Set task => Pull out the lines of the data entries below, starting with the line containing "Given: Click the" and continuing through the line containing "pyautogui.click(x=181, y=135)", and repeat them exactly.

[Data entries]
= = = =

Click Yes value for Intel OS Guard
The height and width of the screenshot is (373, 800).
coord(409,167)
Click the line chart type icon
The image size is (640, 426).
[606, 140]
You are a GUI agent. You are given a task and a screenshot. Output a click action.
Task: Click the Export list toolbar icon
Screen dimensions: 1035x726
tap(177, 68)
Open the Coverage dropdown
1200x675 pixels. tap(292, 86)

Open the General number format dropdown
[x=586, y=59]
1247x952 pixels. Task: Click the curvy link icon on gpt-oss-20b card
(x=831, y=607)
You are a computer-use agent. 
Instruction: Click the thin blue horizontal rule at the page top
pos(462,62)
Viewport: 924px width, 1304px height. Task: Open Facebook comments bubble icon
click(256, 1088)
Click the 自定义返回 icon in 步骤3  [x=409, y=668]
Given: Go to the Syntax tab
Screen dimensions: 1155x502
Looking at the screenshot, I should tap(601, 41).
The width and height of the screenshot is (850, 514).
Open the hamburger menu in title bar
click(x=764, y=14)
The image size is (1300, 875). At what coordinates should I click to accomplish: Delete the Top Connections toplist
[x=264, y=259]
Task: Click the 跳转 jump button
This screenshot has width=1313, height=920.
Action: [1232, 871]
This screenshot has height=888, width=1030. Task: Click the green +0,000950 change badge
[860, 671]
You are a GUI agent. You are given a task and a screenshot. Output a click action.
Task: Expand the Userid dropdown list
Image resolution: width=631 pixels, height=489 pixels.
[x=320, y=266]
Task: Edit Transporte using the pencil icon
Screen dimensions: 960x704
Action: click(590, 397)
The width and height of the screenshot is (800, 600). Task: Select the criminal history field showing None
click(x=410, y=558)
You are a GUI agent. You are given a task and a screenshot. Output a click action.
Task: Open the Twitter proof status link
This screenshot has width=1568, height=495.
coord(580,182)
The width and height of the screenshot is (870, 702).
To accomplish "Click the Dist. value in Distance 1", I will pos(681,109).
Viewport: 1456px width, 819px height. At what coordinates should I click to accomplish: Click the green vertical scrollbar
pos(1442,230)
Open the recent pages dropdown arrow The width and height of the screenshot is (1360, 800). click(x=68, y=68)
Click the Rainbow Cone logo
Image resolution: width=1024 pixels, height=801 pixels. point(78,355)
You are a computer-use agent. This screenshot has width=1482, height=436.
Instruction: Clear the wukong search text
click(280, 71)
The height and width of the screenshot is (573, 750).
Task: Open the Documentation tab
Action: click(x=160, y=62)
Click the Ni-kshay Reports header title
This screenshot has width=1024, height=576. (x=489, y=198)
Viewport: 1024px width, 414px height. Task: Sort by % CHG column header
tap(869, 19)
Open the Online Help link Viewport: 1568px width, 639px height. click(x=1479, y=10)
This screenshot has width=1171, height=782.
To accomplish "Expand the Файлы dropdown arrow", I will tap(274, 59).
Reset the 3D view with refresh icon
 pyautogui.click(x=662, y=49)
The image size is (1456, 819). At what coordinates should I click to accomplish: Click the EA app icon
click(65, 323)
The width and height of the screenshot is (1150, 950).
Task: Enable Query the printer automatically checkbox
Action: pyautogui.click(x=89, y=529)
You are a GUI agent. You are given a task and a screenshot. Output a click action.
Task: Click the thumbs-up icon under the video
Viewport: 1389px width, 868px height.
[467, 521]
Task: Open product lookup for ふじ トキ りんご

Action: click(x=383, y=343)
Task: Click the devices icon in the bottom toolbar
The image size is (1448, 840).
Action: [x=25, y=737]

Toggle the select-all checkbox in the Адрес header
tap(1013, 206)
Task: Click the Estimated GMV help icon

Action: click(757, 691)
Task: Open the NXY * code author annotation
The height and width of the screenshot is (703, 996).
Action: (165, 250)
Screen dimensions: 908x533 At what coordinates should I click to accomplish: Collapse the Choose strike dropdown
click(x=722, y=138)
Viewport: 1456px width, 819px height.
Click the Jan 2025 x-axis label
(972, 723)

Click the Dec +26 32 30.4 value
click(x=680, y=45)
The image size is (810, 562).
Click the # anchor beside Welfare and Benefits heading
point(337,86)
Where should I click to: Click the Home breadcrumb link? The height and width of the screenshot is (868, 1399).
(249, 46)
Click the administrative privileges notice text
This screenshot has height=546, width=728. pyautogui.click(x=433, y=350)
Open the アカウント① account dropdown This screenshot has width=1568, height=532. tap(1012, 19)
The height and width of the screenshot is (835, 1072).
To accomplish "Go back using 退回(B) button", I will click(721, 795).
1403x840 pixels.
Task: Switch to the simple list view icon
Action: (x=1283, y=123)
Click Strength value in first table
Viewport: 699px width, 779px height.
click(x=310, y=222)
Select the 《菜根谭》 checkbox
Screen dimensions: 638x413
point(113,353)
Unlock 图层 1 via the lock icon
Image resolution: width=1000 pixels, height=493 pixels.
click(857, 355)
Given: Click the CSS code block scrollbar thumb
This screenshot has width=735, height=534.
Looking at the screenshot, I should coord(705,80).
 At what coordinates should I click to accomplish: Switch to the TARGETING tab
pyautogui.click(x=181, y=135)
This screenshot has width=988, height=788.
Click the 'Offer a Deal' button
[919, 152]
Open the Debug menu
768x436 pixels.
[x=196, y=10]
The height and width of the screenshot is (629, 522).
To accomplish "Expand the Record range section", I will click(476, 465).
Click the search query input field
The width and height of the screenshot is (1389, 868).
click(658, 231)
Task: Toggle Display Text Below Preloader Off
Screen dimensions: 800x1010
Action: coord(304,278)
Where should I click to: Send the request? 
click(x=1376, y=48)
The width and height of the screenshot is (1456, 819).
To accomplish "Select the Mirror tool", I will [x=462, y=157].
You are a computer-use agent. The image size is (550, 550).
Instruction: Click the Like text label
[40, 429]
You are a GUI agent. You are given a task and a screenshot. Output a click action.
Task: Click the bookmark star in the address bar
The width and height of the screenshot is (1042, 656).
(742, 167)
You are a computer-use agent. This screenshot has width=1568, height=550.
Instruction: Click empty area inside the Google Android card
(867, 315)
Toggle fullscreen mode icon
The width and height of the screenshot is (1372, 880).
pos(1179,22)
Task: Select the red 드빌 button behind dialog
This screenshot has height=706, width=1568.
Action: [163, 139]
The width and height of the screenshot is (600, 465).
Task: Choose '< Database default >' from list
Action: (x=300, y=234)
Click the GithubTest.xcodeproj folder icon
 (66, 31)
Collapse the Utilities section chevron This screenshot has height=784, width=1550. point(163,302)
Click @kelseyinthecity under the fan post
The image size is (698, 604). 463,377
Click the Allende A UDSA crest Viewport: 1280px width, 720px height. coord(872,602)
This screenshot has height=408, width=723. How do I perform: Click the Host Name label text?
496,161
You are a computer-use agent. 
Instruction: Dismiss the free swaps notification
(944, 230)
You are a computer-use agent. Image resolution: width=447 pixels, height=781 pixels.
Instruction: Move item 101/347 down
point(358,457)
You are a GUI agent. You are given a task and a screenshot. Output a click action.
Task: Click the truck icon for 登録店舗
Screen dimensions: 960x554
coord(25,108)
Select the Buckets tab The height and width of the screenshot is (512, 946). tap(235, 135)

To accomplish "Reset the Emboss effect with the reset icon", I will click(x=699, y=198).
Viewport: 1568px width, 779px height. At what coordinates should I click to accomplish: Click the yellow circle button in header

= = = =

Answer to this problem =>
Given: Click the CSS code block scrollbar thumb
This screenshot has width=735, height=534.
Looking at the screenshot, I should coord(705,80).
 At what coordinates should I click to accomplish: Switch to the TARGETING tab
pyautogui.click(x=181, y=135)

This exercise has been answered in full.